**REQUIRED TASK:** Reproduce verbatim the portion of the entries that opens with the line containing "You are a computer-use" and closes at the end of the entries. Omit the pictures from your reproduction.

**DATA FOR THIS TASK:**
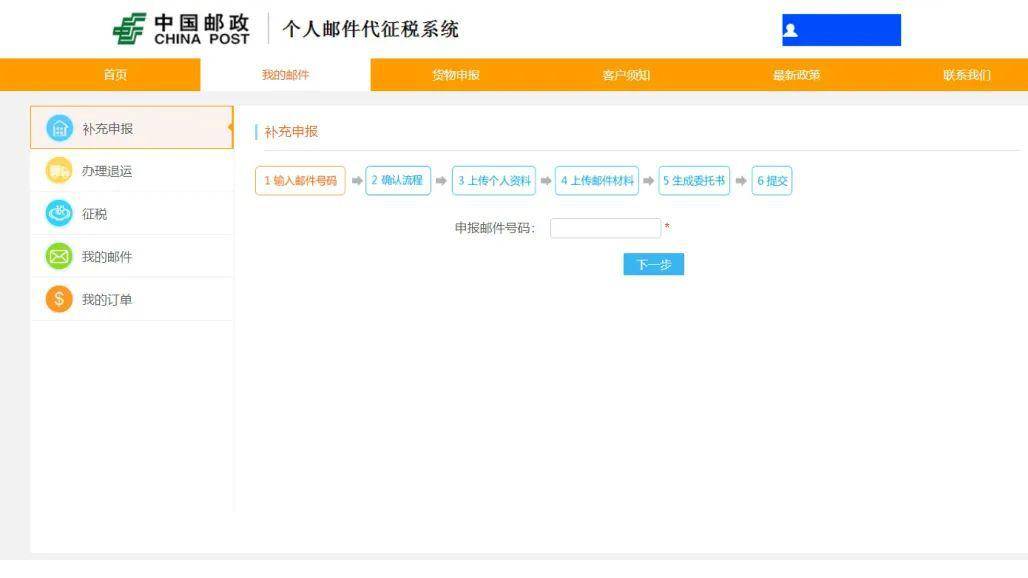The width and height of the screenshot is (1028, 578).
Task: Click the orange dollar icon beside 我的订单
Action: (x=59, y=299)
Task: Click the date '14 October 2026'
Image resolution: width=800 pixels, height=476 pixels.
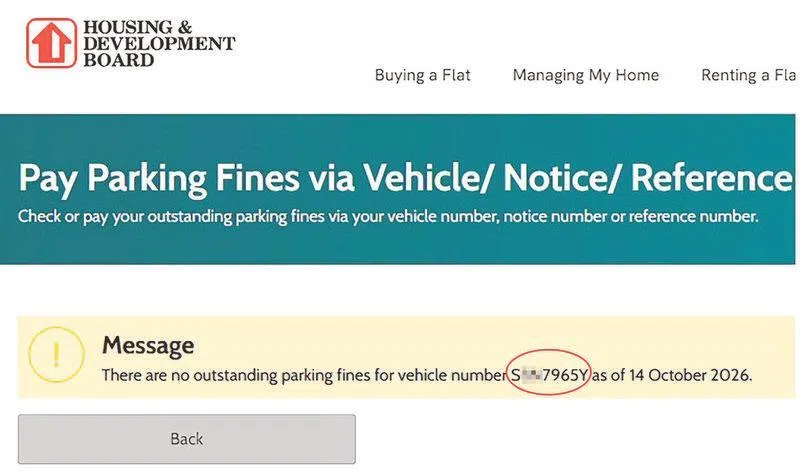Action: (x=689, y=375)
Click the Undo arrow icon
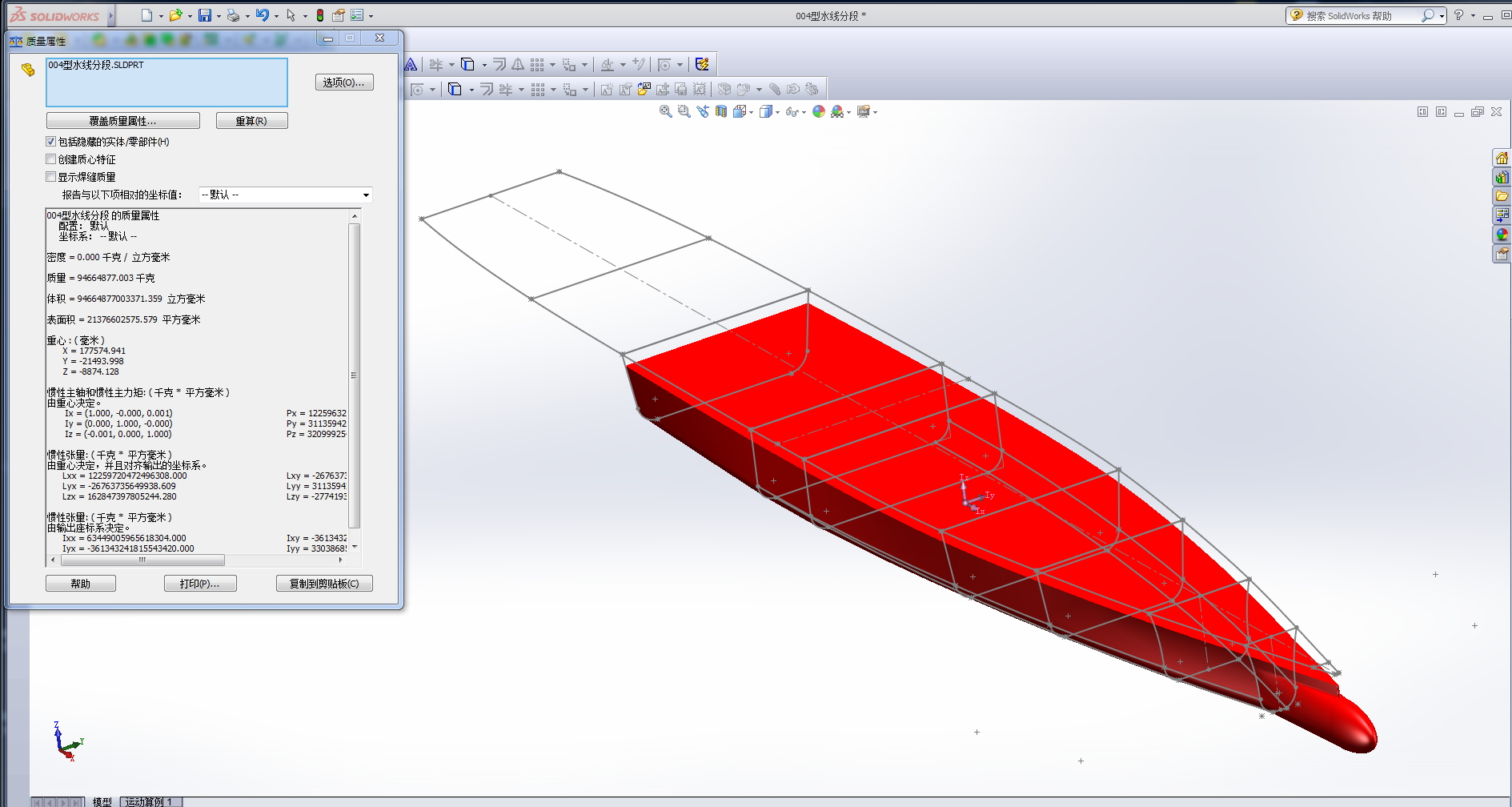This screenshot has height=807, width=1512. (x=262, y=15)
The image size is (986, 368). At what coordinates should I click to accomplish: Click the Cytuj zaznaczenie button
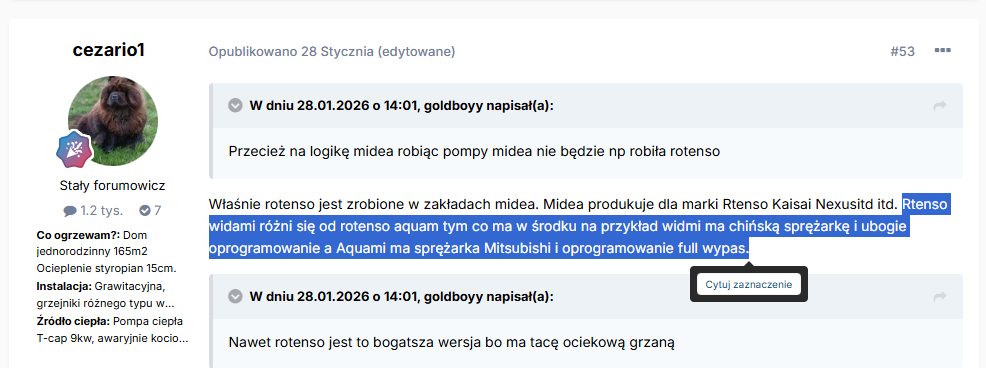748,284
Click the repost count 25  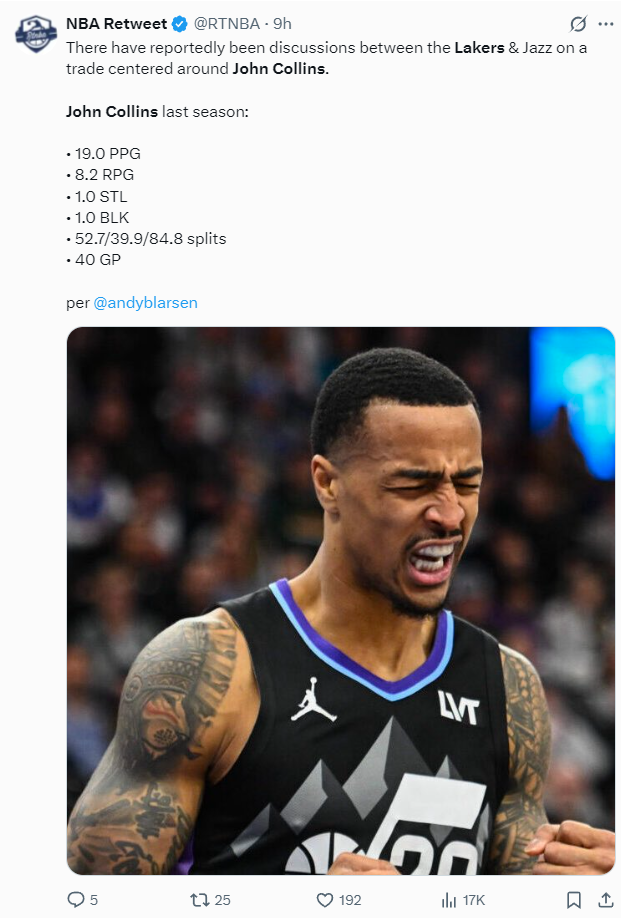(x=222, y=900)
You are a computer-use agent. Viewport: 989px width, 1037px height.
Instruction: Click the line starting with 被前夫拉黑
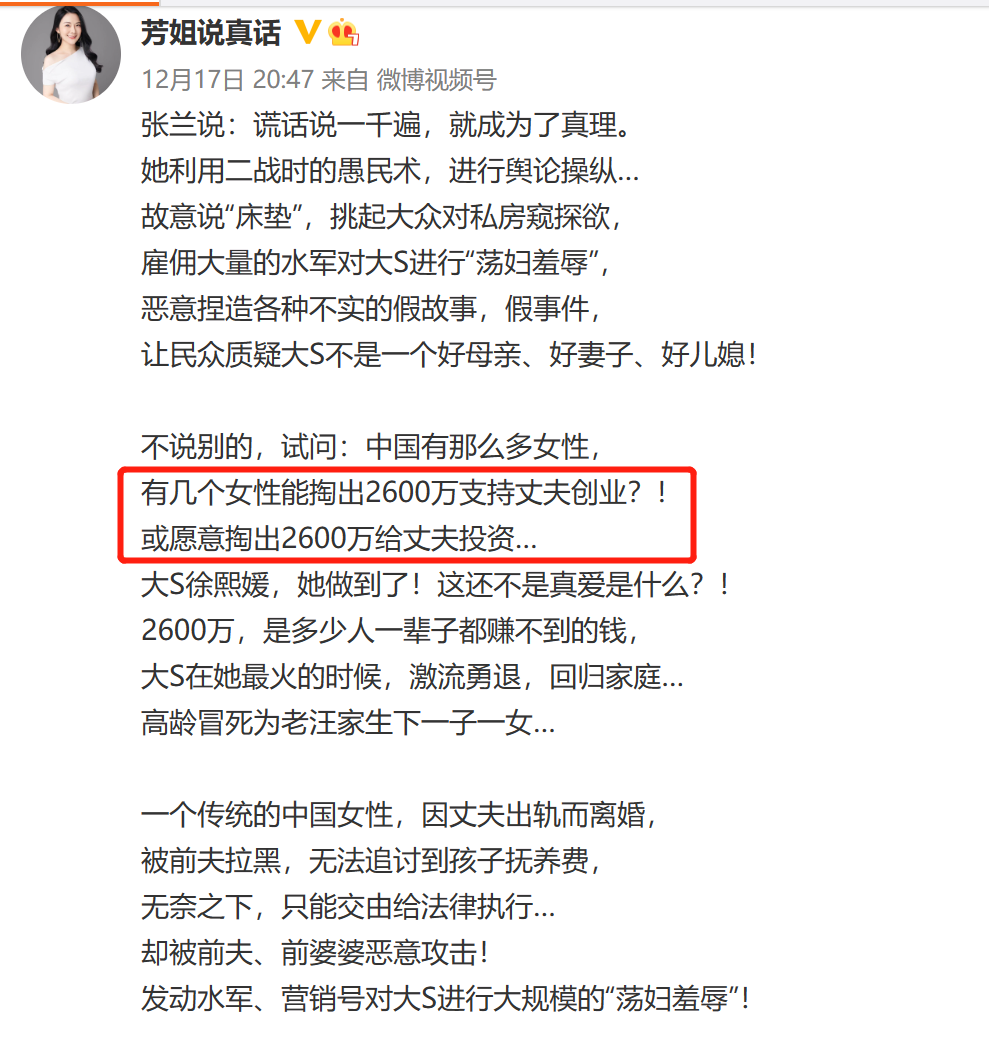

**EXERCISE SOLUTION:**
You are a computer-use agent. Viewport: 989px width, 1037px height.
Instruction: Click the line starting with 被前夫拉黑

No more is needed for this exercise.